Shares in S&P/ASX 200 (Index: ^AXJO) (ASX: XJO) constituent Genworth Mortgage Insurance Australia (ASX: GMA) have fallen 1.6% in early trade on Friday after the provider of Lenders Mortgage Insurance (LMI) reported performance metrics which were ahead of guidance.
Here are the key points from the full year results release:
- Net earned premium increased 5.4% to $446 million
- Full year loss ratio improved 5% to 19%
- Underlying net profit after tax declined 5.3% to $264.7 million
- A fully franked final dividend of 14 cents per share has been declared
- A fully franked special dividend of 5.3 cents per share has also been declared as part of capital management initiatives
- Both dividends will be payable on March 4
Management provided the following guidance metrics for 2016:
- Net earned premium expected to decline by as much as 5%
- Full year loss ratio expected to be between 25% and 35%
- Ordinary dividend pay-out ratio in the range of 50% to 80%
Should you buy?
Genworth listed on the ASX in May 2014 at an initial public offering price of $2.65. Since then the stock price has risen to a high of $4.38 about one year ago, however today the stock is trading around the $2.50 mark.
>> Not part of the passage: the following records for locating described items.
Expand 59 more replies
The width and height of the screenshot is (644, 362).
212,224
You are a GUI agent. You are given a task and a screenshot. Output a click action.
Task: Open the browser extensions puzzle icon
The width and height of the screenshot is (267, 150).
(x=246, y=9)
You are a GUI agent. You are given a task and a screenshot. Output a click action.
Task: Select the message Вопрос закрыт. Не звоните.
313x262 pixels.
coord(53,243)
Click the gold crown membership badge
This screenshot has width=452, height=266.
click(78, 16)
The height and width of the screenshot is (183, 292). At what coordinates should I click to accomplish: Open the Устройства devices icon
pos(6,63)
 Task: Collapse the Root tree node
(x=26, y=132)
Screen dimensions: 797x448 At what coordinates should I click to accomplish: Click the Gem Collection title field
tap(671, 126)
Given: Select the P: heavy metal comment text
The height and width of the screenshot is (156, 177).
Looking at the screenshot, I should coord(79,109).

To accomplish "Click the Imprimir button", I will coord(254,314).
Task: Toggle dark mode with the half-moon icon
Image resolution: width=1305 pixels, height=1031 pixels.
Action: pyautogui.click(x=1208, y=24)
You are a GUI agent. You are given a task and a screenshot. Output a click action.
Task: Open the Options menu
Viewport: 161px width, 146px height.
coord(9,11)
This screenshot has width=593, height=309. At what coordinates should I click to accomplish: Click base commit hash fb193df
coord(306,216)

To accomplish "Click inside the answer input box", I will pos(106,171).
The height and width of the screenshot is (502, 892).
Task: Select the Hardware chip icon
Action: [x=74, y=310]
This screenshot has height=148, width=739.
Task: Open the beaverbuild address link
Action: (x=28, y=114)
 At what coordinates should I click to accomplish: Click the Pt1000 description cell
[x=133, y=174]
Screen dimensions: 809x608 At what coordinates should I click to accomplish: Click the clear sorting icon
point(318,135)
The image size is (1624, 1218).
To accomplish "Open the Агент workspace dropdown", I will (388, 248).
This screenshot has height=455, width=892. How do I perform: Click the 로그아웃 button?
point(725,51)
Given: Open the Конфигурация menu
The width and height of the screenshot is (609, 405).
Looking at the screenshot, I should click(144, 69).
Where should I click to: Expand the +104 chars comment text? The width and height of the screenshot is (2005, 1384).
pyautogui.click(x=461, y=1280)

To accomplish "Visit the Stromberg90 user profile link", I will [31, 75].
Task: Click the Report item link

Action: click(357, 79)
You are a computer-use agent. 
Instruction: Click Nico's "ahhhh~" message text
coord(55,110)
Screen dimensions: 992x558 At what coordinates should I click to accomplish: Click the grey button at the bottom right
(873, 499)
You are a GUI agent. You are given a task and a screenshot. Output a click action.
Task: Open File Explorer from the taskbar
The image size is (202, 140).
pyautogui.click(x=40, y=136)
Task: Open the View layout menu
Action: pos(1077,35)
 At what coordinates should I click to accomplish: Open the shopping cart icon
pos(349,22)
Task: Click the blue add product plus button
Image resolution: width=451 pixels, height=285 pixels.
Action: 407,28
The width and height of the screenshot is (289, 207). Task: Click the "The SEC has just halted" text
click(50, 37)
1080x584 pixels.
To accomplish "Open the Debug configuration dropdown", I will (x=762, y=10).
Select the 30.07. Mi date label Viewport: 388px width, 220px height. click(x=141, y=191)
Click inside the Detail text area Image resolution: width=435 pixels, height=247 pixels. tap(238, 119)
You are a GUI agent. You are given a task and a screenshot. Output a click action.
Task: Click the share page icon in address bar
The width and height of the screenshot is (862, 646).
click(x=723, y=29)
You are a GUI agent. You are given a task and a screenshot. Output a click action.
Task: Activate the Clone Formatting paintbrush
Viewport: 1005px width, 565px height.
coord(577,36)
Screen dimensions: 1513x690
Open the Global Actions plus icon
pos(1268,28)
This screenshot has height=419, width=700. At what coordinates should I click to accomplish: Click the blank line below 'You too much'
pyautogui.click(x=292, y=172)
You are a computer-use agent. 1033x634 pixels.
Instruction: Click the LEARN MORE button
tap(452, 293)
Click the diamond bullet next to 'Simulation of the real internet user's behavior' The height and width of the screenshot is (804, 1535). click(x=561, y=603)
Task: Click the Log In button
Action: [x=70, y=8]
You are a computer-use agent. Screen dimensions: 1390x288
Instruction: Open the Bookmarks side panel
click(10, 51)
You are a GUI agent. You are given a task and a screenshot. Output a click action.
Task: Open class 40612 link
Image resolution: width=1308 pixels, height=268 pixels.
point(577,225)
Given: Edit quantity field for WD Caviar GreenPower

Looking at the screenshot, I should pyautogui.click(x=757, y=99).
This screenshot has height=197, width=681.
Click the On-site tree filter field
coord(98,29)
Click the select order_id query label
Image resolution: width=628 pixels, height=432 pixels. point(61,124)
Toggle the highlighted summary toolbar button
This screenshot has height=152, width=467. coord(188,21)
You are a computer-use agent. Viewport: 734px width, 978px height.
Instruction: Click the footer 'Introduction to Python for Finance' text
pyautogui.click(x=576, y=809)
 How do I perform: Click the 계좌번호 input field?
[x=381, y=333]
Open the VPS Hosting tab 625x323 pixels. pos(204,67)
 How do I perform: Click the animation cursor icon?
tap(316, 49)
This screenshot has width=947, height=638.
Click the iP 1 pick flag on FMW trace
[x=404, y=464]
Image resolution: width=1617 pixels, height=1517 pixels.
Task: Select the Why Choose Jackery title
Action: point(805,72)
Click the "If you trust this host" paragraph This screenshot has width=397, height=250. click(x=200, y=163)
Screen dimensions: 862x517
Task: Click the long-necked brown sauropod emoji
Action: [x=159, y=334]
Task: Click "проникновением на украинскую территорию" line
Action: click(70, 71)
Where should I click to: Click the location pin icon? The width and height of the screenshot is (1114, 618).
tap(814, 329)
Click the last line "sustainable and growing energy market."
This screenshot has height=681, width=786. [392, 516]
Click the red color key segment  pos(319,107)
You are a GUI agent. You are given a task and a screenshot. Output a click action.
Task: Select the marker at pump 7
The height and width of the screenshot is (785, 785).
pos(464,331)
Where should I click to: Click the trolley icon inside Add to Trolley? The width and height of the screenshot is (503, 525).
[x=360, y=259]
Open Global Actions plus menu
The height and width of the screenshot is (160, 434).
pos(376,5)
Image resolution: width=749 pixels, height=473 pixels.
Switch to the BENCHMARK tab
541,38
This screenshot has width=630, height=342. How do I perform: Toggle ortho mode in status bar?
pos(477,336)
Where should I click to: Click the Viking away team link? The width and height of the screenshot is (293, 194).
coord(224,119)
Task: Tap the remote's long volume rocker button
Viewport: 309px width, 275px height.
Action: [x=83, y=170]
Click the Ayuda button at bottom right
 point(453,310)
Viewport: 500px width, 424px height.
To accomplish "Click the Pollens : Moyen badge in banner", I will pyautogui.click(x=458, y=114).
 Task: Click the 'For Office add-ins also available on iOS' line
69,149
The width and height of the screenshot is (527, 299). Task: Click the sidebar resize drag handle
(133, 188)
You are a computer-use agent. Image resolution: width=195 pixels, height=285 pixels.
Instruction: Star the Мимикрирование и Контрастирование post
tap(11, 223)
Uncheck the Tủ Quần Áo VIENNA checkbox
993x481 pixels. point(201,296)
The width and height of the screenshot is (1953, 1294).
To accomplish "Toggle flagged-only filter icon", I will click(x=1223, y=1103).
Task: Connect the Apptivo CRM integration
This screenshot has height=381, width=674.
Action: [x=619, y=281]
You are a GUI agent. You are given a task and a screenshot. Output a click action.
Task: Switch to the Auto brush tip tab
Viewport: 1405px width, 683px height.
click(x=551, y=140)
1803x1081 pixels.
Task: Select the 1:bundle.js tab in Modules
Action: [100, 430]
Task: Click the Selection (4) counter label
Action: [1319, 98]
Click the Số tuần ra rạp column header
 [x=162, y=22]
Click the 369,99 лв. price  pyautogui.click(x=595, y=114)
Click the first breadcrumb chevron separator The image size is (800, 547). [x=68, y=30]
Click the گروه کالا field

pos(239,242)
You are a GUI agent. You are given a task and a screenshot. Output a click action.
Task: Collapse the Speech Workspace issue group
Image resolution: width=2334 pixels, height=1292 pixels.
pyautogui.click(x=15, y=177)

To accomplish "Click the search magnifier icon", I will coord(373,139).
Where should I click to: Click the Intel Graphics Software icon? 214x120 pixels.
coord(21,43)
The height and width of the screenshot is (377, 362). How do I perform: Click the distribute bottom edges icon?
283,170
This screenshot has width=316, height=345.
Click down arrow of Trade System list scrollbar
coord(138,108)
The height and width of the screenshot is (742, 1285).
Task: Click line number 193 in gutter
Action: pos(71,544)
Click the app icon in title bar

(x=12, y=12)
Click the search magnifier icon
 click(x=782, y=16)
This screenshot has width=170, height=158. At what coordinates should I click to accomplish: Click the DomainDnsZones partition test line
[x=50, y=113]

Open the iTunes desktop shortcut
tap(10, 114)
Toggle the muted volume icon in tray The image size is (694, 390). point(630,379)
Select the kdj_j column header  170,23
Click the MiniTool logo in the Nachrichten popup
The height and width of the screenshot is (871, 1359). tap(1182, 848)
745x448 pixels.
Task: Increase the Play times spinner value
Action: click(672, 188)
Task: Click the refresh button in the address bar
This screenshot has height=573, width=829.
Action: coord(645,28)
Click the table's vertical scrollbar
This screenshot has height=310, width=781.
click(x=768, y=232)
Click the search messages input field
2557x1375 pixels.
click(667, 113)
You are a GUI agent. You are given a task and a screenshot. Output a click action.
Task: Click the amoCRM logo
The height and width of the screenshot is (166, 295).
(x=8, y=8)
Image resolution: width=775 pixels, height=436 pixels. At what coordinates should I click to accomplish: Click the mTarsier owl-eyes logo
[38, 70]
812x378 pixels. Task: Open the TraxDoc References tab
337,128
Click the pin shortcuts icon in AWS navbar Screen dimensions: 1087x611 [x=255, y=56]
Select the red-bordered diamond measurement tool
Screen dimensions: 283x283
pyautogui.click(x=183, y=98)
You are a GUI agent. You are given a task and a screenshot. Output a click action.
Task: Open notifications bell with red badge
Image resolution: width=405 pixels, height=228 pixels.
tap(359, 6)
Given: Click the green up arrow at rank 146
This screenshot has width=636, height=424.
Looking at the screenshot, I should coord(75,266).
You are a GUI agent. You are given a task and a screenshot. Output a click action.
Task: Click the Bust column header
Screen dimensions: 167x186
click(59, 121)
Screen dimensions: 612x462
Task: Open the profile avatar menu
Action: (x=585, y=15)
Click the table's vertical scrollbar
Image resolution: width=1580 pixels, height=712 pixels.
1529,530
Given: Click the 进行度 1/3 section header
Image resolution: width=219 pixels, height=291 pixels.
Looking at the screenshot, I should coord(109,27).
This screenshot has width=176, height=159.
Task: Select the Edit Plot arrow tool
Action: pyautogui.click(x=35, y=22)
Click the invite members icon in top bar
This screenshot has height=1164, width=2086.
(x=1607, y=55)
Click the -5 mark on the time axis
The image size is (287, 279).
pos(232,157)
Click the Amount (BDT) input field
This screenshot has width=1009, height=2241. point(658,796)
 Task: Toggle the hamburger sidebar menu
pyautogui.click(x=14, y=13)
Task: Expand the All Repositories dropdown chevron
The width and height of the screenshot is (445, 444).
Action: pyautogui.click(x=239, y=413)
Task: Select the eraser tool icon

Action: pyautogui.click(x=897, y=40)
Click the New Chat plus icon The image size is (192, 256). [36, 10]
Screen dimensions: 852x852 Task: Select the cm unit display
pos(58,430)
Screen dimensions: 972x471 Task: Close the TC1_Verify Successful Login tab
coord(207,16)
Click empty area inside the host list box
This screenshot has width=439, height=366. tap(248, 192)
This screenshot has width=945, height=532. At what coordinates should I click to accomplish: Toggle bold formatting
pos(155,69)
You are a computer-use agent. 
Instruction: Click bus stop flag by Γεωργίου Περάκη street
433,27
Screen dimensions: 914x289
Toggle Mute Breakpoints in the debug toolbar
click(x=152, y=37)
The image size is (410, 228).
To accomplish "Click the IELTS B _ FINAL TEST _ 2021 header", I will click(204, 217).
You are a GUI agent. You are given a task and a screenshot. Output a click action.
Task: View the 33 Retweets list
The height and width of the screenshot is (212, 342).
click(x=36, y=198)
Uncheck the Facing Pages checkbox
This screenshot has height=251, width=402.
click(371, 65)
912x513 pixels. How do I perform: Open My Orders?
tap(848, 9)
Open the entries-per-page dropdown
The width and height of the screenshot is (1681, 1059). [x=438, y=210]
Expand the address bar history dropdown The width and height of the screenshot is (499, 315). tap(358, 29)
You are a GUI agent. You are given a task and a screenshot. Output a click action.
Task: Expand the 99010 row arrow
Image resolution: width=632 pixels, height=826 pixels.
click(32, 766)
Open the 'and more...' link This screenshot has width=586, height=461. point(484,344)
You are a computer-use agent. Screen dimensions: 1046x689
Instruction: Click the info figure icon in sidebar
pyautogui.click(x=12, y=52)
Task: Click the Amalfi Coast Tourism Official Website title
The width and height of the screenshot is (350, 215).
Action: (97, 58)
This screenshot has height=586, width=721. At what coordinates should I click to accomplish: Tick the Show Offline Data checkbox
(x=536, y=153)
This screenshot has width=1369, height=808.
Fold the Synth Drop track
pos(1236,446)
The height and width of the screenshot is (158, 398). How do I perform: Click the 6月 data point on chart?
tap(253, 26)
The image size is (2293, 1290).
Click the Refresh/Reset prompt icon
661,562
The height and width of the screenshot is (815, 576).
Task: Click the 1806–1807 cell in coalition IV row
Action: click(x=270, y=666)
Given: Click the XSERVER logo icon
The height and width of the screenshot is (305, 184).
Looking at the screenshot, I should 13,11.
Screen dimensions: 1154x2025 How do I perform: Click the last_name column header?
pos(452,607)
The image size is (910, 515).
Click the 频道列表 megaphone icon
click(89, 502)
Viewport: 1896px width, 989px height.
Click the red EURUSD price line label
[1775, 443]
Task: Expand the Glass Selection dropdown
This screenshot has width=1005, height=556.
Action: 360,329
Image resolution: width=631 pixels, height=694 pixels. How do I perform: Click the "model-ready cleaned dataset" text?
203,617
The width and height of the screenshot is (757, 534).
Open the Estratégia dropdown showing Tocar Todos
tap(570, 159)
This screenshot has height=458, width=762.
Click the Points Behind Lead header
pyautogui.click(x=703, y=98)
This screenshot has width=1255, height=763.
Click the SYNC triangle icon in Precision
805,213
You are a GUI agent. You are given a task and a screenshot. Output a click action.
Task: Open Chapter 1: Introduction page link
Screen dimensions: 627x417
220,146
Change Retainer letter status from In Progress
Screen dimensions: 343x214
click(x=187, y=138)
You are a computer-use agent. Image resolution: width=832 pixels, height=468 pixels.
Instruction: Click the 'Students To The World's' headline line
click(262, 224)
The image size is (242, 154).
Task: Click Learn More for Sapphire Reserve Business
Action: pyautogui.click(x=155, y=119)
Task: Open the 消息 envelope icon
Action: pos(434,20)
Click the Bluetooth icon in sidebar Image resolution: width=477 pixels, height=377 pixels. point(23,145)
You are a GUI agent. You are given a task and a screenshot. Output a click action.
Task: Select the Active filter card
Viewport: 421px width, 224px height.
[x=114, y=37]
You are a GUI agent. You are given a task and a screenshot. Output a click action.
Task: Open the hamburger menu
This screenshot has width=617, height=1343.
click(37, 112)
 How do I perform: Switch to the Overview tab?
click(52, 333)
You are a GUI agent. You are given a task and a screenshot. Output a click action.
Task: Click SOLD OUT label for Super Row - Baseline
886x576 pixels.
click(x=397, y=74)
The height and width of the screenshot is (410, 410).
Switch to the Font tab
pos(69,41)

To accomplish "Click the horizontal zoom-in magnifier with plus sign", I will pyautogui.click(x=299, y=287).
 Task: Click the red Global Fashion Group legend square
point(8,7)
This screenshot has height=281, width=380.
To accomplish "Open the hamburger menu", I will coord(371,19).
While Genworth holds a commanding position within the domestic LMI market, the dual headwinds of a slowing property market and a tightening of lending standards makes the outlook for Genworth somewhat muted.
Despite this situation, arguably Genworth's muted outlook is more than fully reflected in the current share price and just like its peer QBE Insurance Group Ltd (ASX: QBE) it wouldn't be surprising to see some value investors taking a close look at the company at these levels.